Мужчина рассмеялся и Масамунэ, окинув взглядом красивое, жесткое лицо, — тоже улыбнулся. Масато поскреб в белокурых, влажных волосах и сказал: «Ну, что, во-первых, Адамс собирается строить корабль для нашего будущего сёгуна — по европейскому образцу.
Пока они хотят исследовать побережье — а там, кто знает, — Масато вынул руку из воды, и махнул ей. «Мир, он, знаешь ли, большой».
Смуглое, блестящее от жары лицо даймё повернулось к Масато и он, выпятив губу, проговорил: «Нам тоже нужен корабль».
— Не смотри на меня так, — усмехнулся Масато. «Я в своей жизни построил две рыбачьих лодки, и то, — с одной меня смыло».
— Слушай, — Масамунэ внимательно посмотрел на собеседника, — когда тебя выбросило там, на западном побережье, — тебе не было страшно?
— Ну, — Масато зевнул, — я тогда был молод, знаешь ли. Я потерял жену и сына, — длинные, сильные пальцы чуть сжали край фуро, — мне надо было жить дальше. Знаками спросил, где тут у них рынок, ну а там — я уже почувствовал себя, как рыба в воде. И потом, Масамунэ-сан, воры — они во всем мире найдут общий язык. А корабль — к нам же пришел сейчас этот галеон из Акапулько, с оружием — вот пусть их капитан нам и поможет».
— И верно, — Масамунэ обернулся и велел: «Подлейте еще воды, горячей, и откройте перегородку — хочется полюбоваться луной»
— Вызову его к себе завтра, — приговорил дайме. «Он ведь с семьей приехал, хоть посмотрю на их женщин».
— Про их женщин, — Масато рассмеялся, — я тебе и так могу все рассказать. Далее, Адамс, как я узнал, нашептывает в ухо сёгуну, что привилегии голландских торговцев не должны быть ограничены Эдо. В частности, речь шла о нашей маленькой северной провинции, которая так удачно торгует с испанцами.
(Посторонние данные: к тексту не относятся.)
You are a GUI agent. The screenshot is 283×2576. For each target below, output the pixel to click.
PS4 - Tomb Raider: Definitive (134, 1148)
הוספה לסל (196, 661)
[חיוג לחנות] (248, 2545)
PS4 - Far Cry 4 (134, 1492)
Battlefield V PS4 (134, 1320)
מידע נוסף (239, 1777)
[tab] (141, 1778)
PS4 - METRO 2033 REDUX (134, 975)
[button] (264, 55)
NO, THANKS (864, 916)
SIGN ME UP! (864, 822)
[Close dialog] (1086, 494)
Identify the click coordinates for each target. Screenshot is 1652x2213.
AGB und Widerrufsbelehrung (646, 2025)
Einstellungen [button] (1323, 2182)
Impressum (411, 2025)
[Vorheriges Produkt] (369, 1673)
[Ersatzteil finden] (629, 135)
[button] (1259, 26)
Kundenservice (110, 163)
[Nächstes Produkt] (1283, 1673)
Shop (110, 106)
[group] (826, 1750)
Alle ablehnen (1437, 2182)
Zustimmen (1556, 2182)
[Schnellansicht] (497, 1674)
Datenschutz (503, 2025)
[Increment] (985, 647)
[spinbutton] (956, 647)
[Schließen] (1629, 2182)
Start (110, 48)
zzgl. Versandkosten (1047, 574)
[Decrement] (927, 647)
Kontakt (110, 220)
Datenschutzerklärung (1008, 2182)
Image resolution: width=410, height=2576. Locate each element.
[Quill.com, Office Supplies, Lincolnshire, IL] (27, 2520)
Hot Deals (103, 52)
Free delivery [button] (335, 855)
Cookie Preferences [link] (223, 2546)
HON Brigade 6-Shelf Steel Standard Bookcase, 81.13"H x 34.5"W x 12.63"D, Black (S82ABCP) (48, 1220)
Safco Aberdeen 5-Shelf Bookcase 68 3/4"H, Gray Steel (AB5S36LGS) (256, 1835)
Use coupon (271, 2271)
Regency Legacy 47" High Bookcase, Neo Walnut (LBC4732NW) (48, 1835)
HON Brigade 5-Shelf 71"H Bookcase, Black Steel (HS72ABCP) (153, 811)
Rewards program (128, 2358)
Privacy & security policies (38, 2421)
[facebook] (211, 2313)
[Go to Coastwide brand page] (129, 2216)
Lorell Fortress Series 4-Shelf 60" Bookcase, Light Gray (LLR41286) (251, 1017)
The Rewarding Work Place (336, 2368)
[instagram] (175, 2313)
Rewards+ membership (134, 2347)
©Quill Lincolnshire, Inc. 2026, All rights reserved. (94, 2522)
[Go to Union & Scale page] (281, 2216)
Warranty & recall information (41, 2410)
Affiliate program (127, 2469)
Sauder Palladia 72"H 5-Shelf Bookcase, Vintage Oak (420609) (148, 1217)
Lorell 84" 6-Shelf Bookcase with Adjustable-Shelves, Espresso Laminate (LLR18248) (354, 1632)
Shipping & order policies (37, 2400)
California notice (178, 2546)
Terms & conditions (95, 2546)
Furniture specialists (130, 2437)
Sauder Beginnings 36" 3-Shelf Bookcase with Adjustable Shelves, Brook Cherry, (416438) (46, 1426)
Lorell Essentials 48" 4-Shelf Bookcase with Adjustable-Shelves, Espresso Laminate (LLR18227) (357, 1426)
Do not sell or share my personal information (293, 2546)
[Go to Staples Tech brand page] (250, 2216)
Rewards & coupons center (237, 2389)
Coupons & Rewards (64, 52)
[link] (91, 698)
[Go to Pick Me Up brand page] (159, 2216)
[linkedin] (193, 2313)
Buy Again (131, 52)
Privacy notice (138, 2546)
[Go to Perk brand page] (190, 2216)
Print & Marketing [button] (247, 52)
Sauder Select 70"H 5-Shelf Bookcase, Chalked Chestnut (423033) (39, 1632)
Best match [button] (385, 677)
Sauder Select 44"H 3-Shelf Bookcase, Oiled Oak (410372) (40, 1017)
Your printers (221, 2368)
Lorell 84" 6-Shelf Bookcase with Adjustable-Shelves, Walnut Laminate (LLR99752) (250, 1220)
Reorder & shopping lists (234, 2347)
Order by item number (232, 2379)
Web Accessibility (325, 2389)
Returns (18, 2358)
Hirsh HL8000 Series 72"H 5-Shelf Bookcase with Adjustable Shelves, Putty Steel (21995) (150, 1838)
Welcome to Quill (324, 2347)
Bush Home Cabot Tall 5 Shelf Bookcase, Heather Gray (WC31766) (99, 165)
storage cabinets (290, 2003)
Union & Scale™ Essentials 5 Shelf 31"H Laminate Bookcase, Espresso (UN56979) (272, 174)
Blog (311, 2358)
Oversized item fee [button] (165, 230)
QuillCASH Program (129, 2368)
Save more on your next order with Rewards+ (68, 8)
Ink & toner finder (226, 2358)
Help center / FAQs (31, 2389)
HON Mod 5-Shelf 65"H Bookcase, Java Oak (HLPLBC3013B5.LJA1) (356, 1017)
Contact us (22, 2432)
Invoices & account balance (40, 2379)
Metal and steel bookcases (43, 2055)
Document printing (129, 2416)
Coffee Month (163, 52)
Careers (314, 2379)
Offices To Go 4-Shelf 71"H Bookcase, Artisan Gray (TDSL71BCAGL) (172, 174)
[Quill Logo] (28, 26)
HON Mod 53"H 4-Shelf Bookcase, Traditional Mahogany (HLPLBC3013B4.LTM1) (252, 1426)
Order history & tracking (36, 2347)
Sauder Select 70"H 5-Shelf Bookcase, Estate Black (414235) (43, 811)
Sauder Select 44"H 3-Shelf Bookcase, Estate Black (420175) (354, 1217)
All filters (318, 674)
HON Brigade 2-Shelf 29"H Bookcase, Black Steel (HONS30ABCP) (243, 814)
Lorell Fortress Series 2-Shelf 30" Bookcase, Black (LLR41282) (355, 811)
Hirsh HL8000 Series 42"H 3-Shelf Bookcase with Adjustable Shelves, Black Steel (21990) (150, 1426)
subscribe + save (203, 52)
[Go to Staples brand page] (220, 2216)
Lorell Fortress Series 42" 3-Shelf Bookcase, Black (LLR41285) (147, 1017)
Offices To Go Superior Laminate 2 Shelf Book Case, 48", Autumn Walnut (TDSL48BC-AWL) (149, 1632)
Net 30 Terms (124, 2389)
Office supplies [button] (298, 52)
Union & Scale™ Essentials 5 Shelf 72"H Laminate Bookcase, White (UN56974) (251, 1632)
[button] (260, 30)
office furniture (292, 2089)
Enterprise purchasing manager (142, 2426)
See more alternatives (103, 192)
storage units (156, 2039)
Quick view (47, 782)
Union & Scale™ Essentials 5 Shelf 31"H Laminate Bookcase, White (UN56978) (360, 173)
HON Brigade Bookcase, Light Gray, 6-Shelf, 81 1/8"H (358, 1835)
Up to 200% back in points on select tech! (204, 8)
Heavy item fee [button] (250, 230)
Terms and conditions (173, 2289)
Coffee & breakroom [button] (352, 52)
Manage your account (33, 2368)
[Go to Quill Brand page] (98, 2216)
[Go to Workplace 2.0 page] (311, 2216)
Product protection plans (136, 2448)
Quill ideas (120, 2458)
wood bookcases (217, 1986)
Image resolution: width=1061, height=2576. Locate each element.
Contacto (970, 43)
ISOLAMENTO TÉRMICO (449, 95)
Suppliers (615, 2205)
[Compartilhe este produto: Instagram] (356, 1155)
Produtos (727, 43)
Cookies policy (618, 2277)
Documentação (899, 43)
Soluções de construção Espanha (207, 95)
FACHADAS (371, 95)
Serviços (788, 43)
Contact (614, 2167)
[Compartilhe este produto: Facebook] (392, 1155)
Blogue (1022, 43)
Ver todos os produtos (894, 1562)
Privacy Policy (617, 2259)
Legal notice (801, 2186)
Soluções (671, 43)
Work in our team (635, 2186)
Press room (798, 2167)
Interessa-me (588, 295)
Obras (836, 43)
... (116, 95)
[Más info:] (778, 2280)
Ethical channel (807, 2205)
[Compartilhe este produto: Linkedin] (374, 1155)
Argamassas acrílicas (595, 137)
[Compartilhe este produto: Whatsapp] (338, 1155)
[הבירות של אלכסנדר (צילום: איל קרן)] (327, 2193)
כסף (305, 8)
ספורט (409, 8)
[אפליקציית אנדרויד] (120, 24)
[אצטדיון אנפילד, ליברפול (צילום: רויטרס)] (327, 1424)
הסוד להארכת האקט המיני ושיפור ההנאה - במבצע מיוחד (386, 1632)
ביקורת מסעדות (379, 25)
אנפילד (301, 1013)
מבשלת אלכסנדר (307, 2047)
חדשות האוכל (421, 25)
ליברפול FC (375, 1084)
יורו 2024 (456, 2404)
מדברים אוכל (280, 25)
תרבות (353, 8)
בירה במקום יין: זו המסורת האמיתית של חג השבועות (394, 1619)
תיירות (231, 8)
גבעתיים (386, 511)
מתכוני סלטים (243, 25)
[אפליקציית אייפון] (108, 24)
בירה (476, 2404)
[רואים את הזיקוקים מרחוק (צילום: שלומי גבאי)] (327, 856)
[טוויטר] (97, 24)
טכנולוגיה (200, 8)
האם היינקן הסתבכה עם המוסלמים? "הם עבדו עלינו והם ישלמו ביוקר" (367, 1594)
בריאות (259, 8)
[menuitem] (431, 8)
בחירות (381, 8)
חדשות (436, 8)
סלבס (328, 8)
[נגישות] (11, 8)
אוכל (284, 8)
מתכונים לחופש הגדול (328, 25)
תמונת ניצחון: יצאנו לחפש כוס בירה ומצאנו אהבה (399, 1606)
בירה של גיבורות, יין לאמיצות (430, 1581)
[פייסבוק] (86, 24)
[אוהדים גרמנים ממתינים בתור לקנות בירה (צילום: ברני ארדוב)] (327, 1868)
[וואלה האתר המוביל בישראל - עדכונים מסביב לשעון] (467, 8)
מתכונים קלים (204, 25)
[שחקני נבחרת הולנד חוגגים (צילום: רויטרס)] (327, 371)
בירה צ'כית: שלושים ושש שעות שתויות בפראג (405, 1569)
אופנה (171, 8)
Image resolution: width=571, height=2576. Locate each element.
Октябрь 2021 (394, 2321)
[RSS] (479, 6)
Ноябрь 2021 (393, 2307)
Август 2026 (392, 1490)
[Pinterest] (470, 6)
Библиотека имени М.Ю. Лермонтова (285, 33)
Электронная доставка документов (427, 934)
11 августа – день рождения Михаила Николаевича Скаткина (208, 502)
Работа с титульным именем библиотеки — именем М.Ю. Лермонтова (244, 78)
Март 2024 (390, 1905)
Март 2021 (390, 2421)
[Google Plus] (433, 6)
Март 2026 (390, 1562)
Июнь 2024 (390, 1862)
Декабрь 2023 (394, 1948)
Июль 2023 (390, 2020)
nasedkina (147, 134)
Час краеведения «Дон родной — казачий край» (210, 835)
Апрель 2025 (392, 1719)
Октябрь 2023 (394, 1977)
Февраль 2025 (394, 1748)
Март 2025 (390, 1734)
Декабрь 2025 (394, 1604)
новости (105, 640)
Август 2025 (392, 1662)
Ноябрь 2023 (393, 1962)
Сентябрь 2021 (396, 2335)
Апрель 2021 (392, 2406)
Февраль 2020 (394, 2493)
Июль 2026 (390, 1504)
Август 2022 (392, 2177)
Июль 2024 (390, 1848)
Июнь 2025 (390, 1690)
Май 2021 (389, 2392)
— Знаешь, — ядовито ответил Масамунэ, — когда он объединит всю Японию, вот пусть тогда и устанавливает свои правила. А пока я тут даймё, и с кем хочу, с тем и торгую. О миссионерах речь не заходила у вас?
— Бог миловал, — красивые губы усмехнулись. «Вообще, как ты сам знаешь, его светлость сёгун смотрит на это дело сквозь пальцы. Ну, как ты примерно».
— Это до поры до времени. Смотри — указал дайме, — какая она сегодня высокая.
Мужчины помолчали, глядя на освещенный призрачным, белым светом сад. «Очень красиво, — одобрительно сказал Масато и тут же застонал от удовольствия: «Да, именно такая вода, как и мне, было надо».
— Послушай, — внезапно предложил Масамунэ, когда их уже вытирали слуги, — хочешь, я буду у тебя сватом?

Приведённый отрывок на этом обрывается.